Provided text ▸
================
Re: [musl] Powerpc Linux 'scv' system call ABI proposal take 2

2020-04-16 Thread Adhemerval Zanella




On 16/04/2020 12:37, Rich Felker wrote:
> On Thu, Apr 16, 2020 at 11:16:04AM -0300, Adhemerval Zanella wrote:
>>> My preference would be that it work just like the i386 AT_SYSINFO
>>> where you just replace "int $128" with "call *%%gs:16" and the kernel
>>> provides a stub in the vdso that performs either scv or the old
>>> mechanism with the same calling convention. Then if the kernel doesn't
>>> provide it (because the kernel is too old) libc would have to provide
>>> its own stub that uses the legacy method and matches the calling
>>> convention of the one the kernel is expected to provide.
================
Records supplied ▸
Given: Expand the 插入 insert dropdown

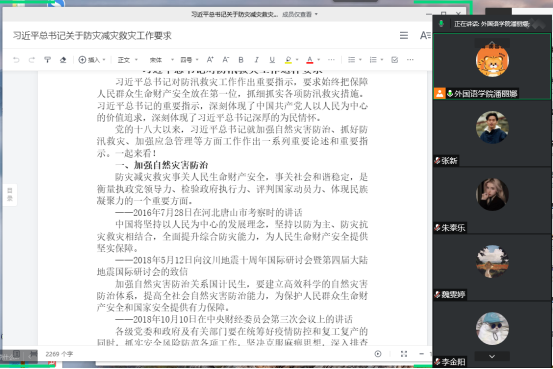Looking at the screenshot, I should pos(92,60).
================
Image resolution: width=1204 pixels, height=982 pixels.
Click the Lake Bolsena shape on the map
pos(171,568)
================
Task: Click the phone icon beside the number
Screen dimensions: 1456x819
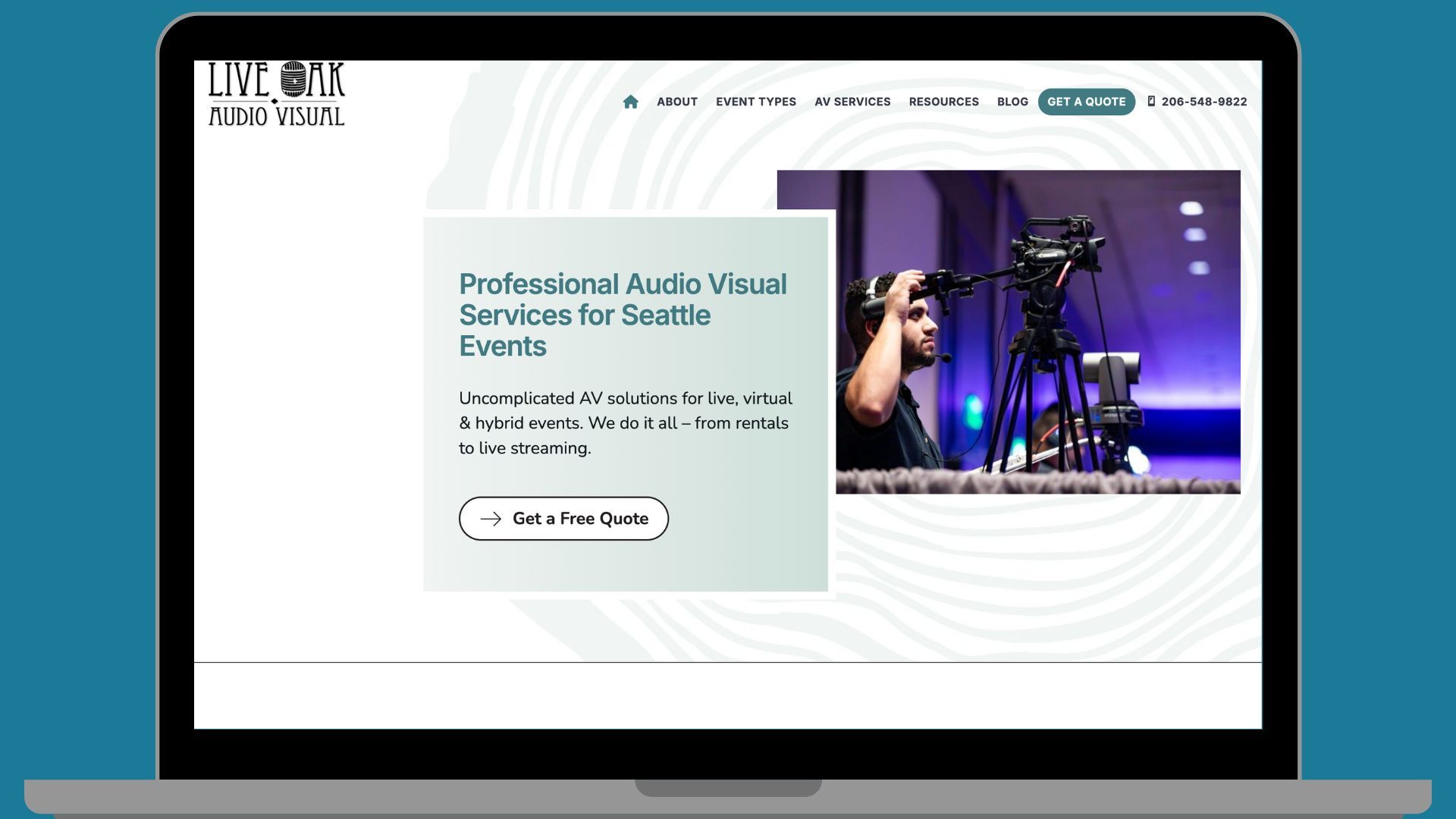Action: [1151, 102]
================
What to do ▸
1. Please return the scv ABI message from "On 16/04/2020 12:37, Rich" down to "expected to provide.", word for word.
2. List every date written in the scv ABI message.
3. In the scv ABI message, what replaces "int $128" with i386 AT_SYSINFO?
The rows have nothing to do with the scv ABI message.

Solved problems ▸
1.
On 16/04/2020 12:37, Rich Felker wrote:
> On Thu, Apr 16, 2020 at 11:16:04AM -0300, Adhemerval Zanella wrote:
>>> My preference would be that it work just like the i386 AT_SYSINFO
>>> where you just replace "int $128" with "call *%%gs:16" and the kernel
>>> provides a stub in the vdso that performs either scv or the old
>>> mechanism with the same calling convention. Then if the kernel doesn't
>>> provide it (because the kernel is too old) libc would have to provide
>>> its own stub that uses the legacy method and matches the calling
>>> convention of the one the kernel is expected to provide.

2. 2020-04-16; 16/04/2020; Thu, Apr 16, 2020

3. "call *%%gs:16"